■ **DOCUMENT**:
>>>

My First Trip with the Leica M9 by Ricky Cheong


My First Trip with the Leica M9

By Ricky Cheong


Hi Steve and fellow readers, my name is R.C or better yet just by Inzite and I’ve been a viewer of this wonderful site for quite some time already so I thought I should also chip in my thoughts regarding shooting an RF and how it fairs against a SLR. I have been shooting for about 6 years or so with DSLRs from both Nikon and Canon, only recently this year or so have been really using my m bodies. DSLR is fine, and probably great for what I shoot and my shooting style, however there are times when I just want to go out and have less or a burden (especially when going out with the lady). This spring, I decided to only take the m bodies with me for our trip in Asia. Our destination: Macau, Hong Kong, Sanya and Phuket.

The Gears:

M6, M9, 35 Summicron, 15 Voigtlander.

Being new to the m system I don’t have many lenses for the bodies, I actually end up buying the 15 Voigtlander in Hong Kong while we stopped there. I left Toronto with M6, M9 and a 35 Summicron all inside my Crumpler 6 million dollar home. It was quite a change from lugging around a d3, 14-24, 50 1.4 in the same bag, or a 1dm3 or 5d, 24-70 and 70-200 in the same bag. The bag no longer felt like a burden and I no longer get harassed by the flight attendants regarding having too bulky of a bag beneath the seat.

The Trip:

On the way to Hong Kong, packed plane as usual.  M9 | 35 | F2 | 1/8 | ISO 800

Flight was long and tiring from Toronto to Hong Kong, with babies going off every 30 minutes or so, amidst the chaos on the plane, I did manage to fire off a shot that I was very happy with. The 35mm summicron + M9 is such a small package, great for shooting in close range with people in tight space. Had I try to shoot it with a d3 + 50 1.4, I would probably catch the attention of the woman sitting beside me because I would probably spend a good minute or so trying to yank my bag out from the seat in front, then followed with pulling the camera out of the bag, and not to mention the bold, fierce sound of the shutter going off.

<<<

■ **RECORDED DATA**:
>>>

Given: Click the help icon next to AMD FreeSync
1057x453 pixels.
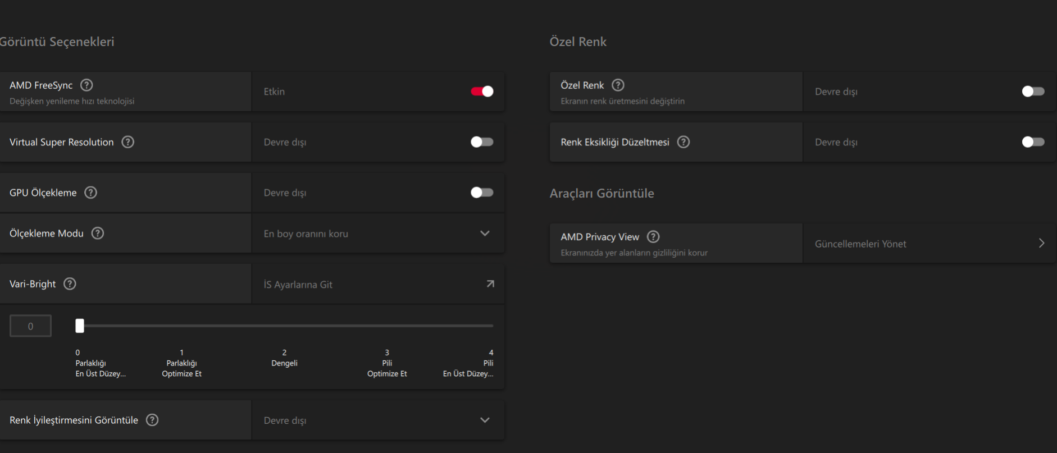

<<<

■ **EXERCISE REQUIREMENTS**:
A. Using the Leica M9 trip account, answer each question:
(i) In which city did the writer buy the 15 Voigtlander?
(ii) What shutter speed was used for the shot on the way to Hong Kong?
(iii) Which city did the writer leave from?
B. For each statement, say whether it agrees with the Leica M9 trip account, and quote the words that decide it.
(i) The writer has shot with DSLRs for about ten years.
(ii) Phuket was one of the places on the trip.
(iii) The writer packed the 15 Voigtlander before leaving home.
C. According to the Leica M9 trip account, why would the shot on the plane have been harder to take with a d3 and 50 1.4?

■ **ANSWERS TO THE EXERCISE**:
A.
(i) Hong Kong
(ii) 1/8
(iii) Toronto

B.
(i) No: "I have been shooting for about 6 years or so with DSLRs from both Nikon and Canon"
(ii) Yes: "Our destination: Macau, Hong Kong, Sanya and Phuket."
(iii) No: "I actually end up buying the 15 Voigtlander in Hong Kong while we stopped there."

C. The writer would probably have spent a good minute pulling the bag out from under the seat in front and then taking the camera out, which would likely catch the attention of the woman in the next seat. The loud shutter sound would also have drawn notice, while the M9 with the 35mm Summicron is small and suited to shooting people up close in a tight space.